Each week, the Sunday Post highlights a few articles we enjoyed this week, good for consumption over a cup of coffee (or tea, if that's your pleasure). Settle in for a while; we saved you a seat. You can also look through the archives.
Jamal Khashoggi's last column.
Arab governments have been given free rein to continue silencing the media at an increasing rate.
Brendan O’Connor ties together threads after an appearance by Proud Boys founder Gavin McInnes turned violent last week. If you've been thinking of the vicious proto-fascist group as a fringe element, this article is an education.
Bound together by violent misogyny and ultranationalism, these groups stand for nothing resembling a conventional political program or platform — but that does not mean they are apolitical. Pragmatically sidestepping the question of race, they now make their proto-fascist appeal in the language of patriotic individualism: pro-America, pro-capitalism, and pro-Trump. (Its effectiveness should not be understated: for years, antifascists in New York City’s soccer supporter scene have been working to alienate Antillon, a frequent attendee of New York City Football Club matches at Yankee Stadium, from friends and fellow fans who don’t have Nazi tattoos—with little success.) Around the country, the Proud Boys have replicated this strategy, appealing primarily to people’s class interests—as small business owners, for example, or as the children of families who fled socialist revolutions—as well as traditionalist gender politics, temporarily deferring the white nationalist project in the interest of swelling their ranks. As it happens, this is the strategy that has also allowed them entry into the Republican mainstream.
Composer Nico Muhly on the process of creating music, which involves much more file structure than you might imagine. His description of the primary task of composition — "to create a piece of art that is better than the same amount of silence" — is delightfully straightforward, and the essay is delightfully full of the details of his craft.
In general, the next step — before involving notes and rhythms — is a period of improvisational research.

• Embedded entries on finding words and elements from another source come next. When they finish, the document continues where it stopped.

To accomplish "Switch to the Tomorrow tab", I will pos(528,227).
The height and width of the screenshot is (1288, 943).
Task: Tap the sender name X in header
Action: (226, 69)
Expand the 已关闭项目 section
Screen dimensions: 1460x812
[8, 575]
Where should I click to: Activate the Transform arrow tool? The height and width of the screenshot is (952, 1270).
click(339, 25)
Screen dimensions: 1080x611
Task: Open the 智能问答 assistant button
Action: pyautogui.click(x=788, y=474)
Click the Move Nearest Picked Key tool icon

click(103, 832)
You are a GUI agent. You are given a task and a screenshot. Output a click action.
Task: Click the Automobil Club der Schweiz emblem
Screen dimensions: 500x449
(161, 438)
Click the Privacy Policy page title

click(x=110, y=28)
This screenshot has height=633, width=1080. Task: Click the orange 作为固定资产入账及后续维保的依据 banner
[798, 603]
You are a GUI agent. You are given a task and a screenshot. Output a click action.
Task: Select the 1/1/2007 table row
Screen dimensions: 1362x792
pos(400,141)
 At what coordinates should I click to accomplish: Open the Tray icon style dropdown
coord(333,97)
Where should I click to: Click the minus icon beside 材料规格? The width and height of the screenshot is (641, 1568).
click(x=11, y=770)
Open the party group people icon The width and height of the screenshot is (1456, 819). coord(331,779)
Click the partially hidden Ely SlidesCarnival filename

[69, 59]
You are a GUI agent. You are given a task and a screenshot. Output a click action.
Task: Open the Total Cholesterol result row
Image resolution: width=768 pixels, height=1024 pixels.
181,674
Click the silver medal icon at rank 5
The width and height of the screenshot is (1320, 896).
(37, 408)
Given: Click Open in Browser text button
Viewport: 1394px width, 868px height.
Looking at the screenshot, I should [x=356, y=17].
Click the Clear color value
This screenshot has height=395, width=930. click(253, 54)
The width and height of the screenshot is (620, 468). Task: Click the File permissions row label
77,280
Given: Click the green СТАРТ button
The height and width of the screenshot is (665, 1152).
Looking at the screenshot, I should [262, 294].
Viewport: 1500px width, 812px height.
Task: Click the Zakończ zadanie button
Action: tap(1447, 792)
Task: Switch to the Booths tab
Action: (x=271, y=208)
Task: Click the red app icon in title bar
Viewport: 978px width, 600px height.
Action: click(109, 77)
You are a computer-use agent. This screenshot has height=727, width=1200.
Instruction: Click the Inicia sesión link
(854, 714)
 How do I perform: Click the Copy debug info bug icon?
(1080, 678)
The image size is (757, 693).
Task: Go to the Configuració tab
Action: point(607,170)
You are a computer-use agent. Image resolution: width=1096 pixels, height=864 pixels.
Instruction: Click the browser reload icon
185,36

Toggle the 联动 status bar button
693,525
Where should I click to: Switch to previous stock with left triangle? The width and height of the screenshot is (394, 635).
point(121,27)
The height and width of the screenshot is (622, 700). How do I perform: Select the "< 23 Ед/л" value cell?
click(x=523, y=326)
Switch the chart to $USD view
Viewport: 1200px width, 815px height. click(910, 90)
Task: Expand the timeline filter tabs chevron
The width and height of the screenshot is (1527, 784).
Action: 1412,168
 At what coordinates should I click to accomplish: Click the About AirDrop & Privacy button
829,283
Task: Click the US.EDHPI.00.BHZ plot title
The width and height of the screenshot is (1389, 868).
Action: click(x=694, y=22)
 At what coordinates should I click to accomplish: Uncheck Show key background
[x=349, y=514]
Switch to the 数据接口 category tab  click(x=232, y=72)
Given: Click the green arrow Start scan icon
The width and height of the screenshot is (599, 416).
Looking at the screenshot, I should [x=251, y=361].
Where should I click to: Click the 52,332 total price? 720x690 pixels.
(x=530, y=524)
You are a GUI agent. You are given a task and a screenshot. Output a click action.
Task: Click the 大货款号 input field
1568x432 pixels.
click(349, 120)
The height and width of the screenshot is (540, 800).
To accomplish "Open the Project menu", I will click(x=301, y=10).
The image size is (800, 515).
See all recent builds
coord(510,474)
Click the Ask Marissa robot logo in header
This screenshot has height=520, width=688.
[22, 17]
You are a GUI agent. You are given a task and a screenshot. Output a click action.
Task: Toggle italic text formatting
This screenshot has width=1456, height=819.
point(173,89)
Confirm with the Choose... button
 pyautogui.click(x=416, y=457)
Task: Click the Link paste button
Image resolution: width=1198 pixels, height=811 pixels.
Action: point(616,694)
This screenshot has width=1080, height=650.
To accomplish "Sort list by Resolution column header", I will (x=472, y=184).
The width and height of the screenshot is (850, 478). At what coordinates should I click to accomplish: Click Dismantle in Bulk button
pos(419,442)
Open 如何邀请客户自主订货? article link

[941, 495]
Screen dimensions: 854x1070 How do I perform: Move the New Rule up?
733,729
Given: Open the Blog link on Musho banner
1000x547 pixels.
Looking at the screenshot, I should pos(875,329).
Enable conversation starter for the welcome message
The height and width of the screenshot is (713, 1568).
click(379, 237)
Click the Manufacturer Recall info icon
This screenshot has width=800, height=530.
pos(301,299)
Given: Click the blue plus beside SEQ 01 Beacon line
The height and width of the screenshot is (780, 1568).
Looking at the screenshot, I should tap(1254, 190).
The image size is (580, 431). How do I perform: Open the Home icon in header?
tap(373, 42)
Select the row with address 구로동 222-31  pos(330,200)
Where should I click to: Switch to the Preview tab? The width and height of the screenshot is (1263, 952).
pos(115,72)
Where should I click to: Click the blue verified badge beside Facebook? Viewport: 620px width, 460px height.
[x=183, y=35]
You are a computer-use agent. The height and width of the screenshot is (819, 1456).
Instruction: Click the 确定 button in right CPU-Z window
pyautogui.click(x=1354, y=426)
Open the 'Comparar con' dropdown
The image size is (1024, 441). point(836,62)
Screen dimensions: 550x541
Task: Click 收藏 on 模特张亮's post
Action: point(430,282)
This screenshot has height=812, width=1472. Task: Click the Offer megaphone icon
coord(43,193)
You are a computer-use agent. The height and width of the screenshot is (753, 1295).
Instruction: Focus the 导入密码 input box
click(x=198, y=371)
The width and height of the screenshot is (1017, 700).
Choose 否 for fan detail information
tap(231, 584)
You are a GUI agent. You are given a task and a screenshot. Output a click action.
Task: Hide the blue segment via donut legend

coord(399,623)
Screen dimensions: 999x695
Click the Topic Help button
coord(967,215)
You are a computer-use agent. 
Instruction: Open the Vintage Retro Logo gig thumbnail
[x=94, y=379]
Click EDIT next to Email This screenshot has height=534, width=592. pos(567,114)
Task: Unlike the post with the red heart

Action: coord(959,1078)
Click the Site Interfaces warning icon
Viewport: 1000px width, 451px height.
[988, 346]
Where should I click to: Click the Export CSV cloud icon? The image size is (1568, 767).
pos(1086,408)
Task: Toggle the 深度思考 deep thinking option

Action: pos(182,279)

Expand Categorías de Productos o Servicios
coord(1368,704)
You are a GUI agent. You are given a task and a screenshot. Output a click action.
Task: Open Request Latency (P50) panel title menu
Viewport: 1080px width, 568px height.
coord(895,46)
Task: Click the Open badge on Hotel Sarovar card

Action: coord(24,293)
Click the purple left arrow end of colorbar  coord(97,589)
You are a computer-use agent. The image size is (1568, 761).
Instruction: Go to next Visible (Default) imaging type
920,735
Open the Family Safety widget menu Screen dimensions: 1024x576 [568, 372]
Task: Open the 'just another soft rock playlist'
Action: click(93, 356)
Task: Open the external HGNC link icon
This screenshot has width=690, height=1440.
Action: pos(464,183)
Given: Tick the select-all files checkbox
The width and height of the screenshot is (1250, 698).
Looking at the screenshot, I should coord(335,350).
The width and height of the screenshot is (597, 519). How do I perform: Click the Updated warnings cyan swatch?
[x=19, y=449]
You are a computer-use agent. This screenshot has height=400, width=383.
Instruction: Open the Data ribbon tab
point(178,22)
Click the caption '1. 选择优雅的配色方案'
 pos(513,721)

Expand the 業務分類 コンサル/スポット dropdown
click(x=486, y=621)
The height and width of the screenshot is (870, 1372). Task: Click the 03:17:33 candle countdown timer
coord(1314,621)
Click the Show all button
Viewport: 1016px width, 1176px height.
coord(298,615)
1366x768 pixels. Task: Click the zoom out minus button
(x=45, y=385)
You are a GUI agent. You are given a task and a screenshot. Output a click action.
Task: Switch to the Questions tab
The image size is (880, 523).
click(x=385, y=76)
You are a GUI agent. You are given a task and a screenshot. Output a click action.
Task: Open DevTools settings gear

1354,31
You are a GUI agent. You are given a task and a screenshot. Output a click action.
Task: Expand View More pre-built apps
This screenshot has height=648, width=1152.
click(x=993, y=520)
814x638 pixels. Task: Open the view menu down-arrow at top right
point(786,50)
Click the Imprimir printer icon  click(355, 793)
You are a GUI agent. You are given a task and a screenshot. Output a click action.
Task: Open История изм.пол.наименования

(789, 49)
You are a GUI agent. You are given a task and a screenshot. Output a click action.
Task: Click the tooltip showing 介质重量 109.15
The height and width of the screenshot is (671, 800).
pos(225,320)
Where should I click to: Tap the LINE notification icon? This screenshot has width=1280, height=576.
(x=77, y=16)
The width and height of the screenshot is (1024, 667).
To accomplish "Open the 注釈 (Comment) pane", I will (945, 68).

I begin with a simple idea, such as ‘old broken Gibbons piece reveals itself’, and then start exploring. Soon I find myself engaged in research about the power of relics in Buddhism, which leads to the Lacanian notion of the objet petit a, soon displaced by my delight in Obelix’s dog Dogmatix being called Idéfix in the original French, which leads to the way a single obsessive idea can dominate every aspect of a text, which leads to Gollum, which leads to Tolkien’s use of dead languages to create a set of fictional languages, which leads to old words taking on new meaning, which leads to Wendy Carlos’s interpretation of Bach, and so on. All these articles, pictures and fragments get printed out and digitally saved and put in folders, and the result — for me — is a magical vessel full of information and possibility.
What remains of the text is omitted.